=== Text extract ===

Black Confederates - “Soldiers?”
Those who question the existence of the “Black Confederate” level a variety of criticisms at the idea, i.e., how could black men fight for those who would keep them in slavery, there is no mention of these men on the muster rolls, the Confederate army would never allow a black man to be a soldier, they weren’t REAL soldiers as they were never officially enrolled as such, or, at best, they were the equivalent of “civilian contractors” today and at worst they were simply coerced, etc etc. One yankee blogger even likened the search for black confederates to the search for UFOs. Well, that sure is creative if nothing else!?
While Kevin Levin’s “Civil War Memory” blog isn’t the only naysayer out there it is nonetheless, a perfect example of what I’m talking about. I can’t claim to being a frequent visitor to the site, but it’s hard to do a Google search for “Black Confederates” without continually blundering into it. Give Levin credit for one thing - he knows how to make his blog visible.

=== Entries provided ===

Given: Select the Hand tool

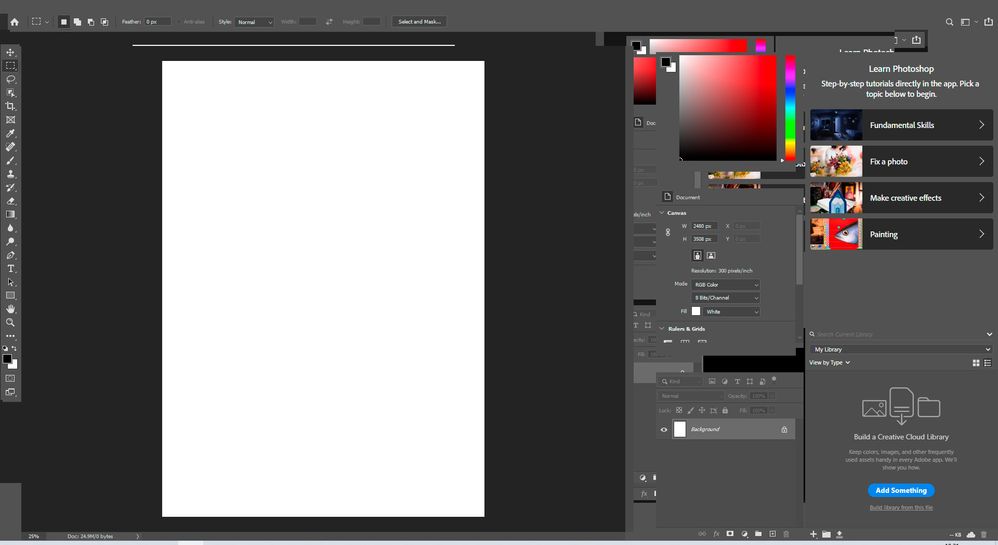Looking at the screenshot, I should point(10,309).
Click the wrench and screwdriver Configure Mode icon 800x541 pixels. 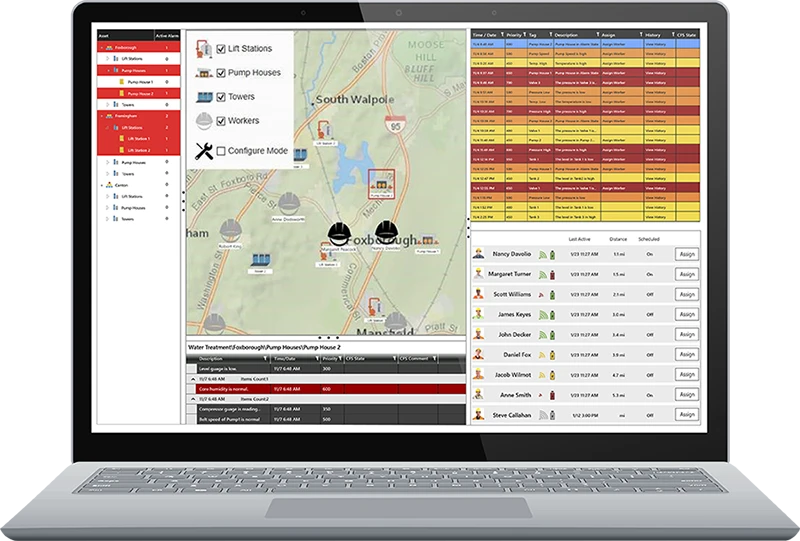coord(204,151)
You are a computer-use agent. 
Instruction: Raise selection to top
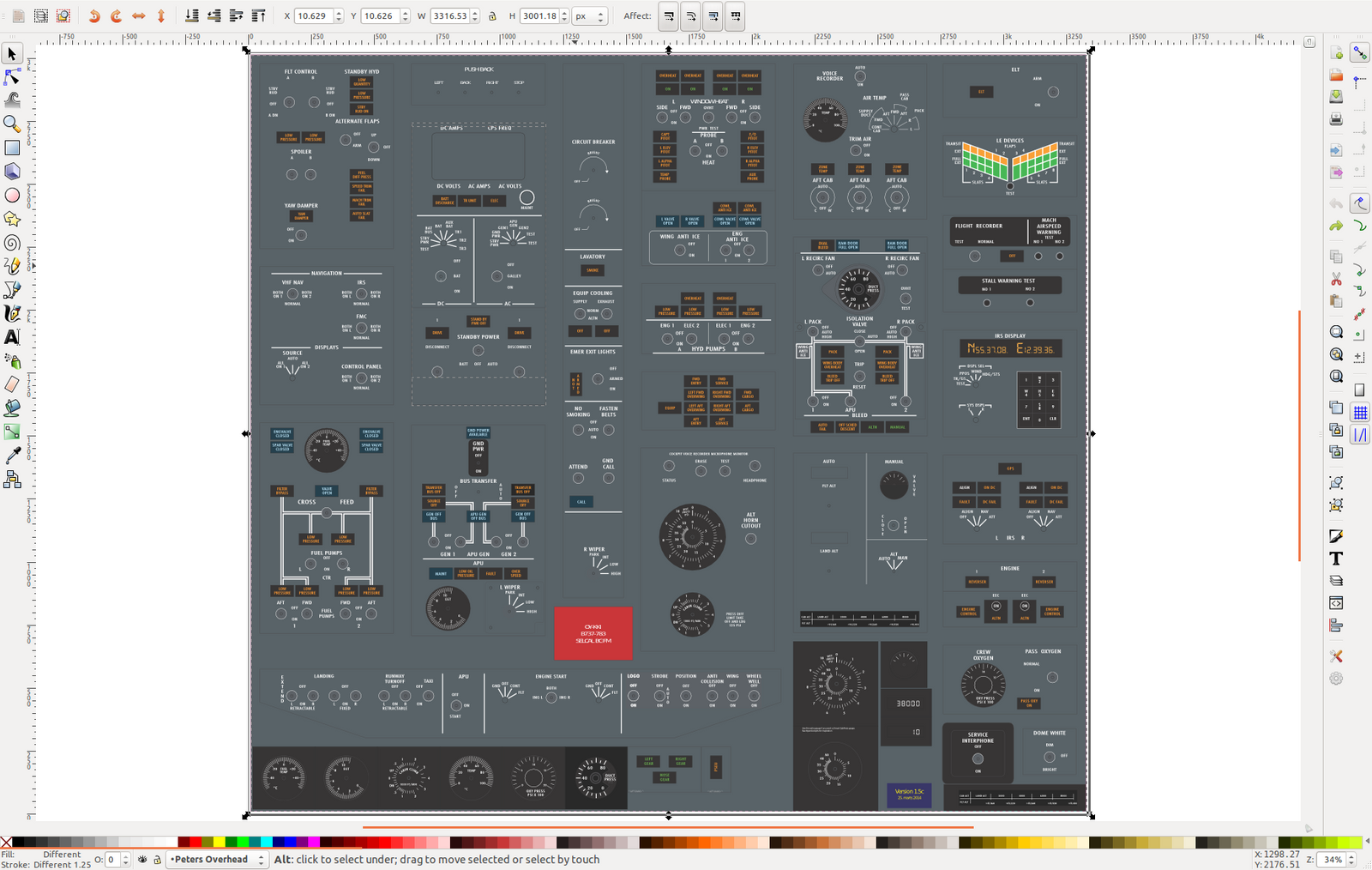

===

▶ _Exercise requirements_:
[A] In the Black Confederates text, what did one blogger compare the search for black confederates to?
[B] Carry on the Black Confederates text, starting after its final sentence.
The listing has no role in any of this.

▶ _Expected outputs_:
[A] The search for UFOs.

[B]
The latest complaint against the “black confederate,” and one which emanates from his site, seems to be about how the SCV, UDC and others mislabel black men in Confederate armies as “soldiers.” This comes in response to a number of newspaper stories in the last few years about ceremonies honoring such men – ceremonies, I might add, that the descendents and families of those men actually participated in. According to Levin and others, we should not be labeling these men as “soldiers,” but as Confederate “slaves” who were, of course, coerced, because there is no way that these men would be doing what they did of their own free will. In fact, Levin and others like him go so far as to accuse us of promoting deception insofar as the real stories of these men are concerned. We are accused of “using and abusing the history of slavery,” apparently for our own nefarious purposes, and indeed, of “blackwashing” the Confederacy.
I have included a couple of references from Levin’s blog to illustrate my point.
“….the proper term is “Confederate Slave” since that denotes the status of the overwhelming number of blacks who were present in the Confederate army….If this little discussion about [John] Venable has helped with anything it is in reminding us of just how difficult it is to research and confirm the existence of legitimate black Confederate soldiers, as opposed to those who were present with the armies as slaves.”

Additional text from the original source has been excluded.